Lei a quel punto cosa ha fatto?
«Sono andata dal direttore (ora indagato per omessa denuncia, ndr.) per raccontargli l'accaduto. “E' la tua parola contro la sua”, mi è stato risposto. E nonostante il mese non fosse passato, ha firmato il foglio del tirocinio, congedandomi».
E' andata subito dai carabinieri?
«Quasi. Prima sono andata al primo piano, a raccontare le stesse cose a una responsabile, ma anche lì non mi hanno dato retta. Sono sicura che tanti sapessero ma si trinceravano dietro la paura di perdere il lavoro».
Ci sono stati altri maltrattamenti a cui ha assistito prima di andarsene?
«Sì. C'era caldo, e c'erano anziani che chiedevano di bere. Ma nessuno gliene dava: “Siamo in poche, questi fanno sempre la cacca e noi dobbiamo cambiarli”. Quel luogo era un lager, hanno fatto bene a definirlo così».
Si è ripetuto che il secondo piano, quello dei malati di Alzheimer, fosse un reparto a sè, con operatori dedicati, e che proprio per questo fosse difficile accorgersene.
«Chiunque sia mai stato in un ospedale o in una struttura di cura sa che nessun reparto può essere a se stante. La cucina dà un unico servizio, la lavanderia idem. Non stiamo parlando di un distaccamento. Se ci fosse stato un decesso nessuno avrebbe saputo nulla?».
Tornando a quel giorno, lei poi è andata dai carabinieri.
«Sì, nonostante le minacce. So che anche altre due tirocinanti hanno testimoniato ma io sono l'unica ad aver fatto denuncia. Non ne ho saputo più nulla fino a venerdì, quando ho ascoltato la notizia al telegiornale e ho visto quei video sconvolgenti. Ero allibita...».
Non se l'aspettava?
«Sinceramente credevo che fosse solo la crudeltà di una operatrice, e che gli altri coprissero lei. Invece ci sono 12 indagati. Sono tanti, dodici. E se penso che da una cosa piccola che ho fatto io è venuto fuori tutto questo... Mi chiedo come faccia un operatore a dormire la notte quando sa che cosa accade nel reparto vicino. Dov'è la linea di confine tra chi fa del male e chi vi assiste e tace?».

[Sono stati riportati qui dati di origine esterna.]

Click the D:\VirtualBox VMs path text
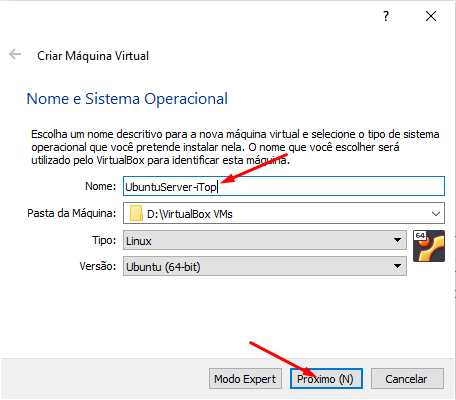Screen dimensions: 456x400 (x=190, y=214)
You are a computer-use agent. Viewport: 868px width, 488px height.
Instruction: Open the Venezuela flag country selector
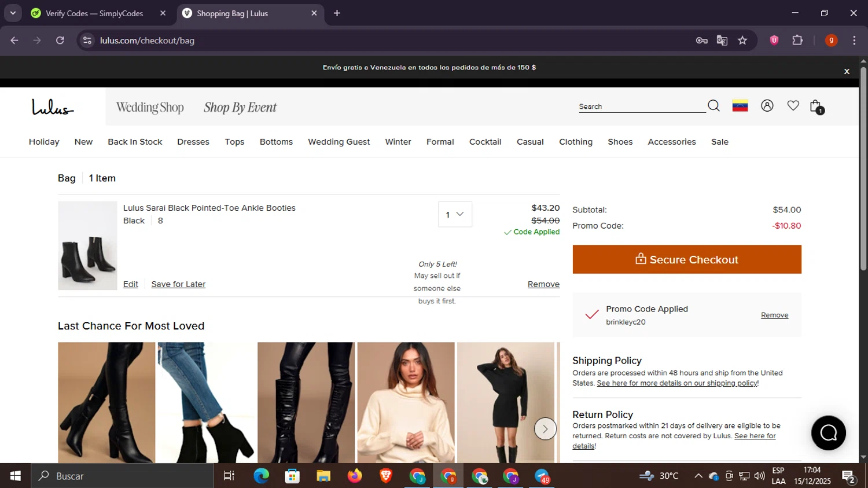click(740, 106)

Era così difficile per i familiari accorgersi di ciò che accadeva?
«Sì, erano molto bravi a coprirsi l'un l'altro. Se non picchi davvero in un certo modo, gli ematomi non vengono. E per il resto come fanno anziani in quelle condizioni a comunicare i soprusi quotidiani a cui sono sottoposti? Alcuni familiari qualcosa sospettavano, ma non di così grave: venerdì mi hanno chiamato piangendo e ringraziandomi».
Continuerà a fare questo lavoro? Teme che essersi esposta le possa creare problemi?
«Per il momento resto lontana da Parma e mi occupo di mio padre. Ma quando cercherò un lavoro e sapranno che ho agito per i più deboli, chi assumeranno? In un Paese normale non dovrebbe esserci dubbio, ma si vedrà. Ora il mio unico pensiero è che per gli ospiti del secondo piano di Villa Matilde venga fatta giustizia. E più voci siamo, più possono venire alla luce queste situazioni terribili».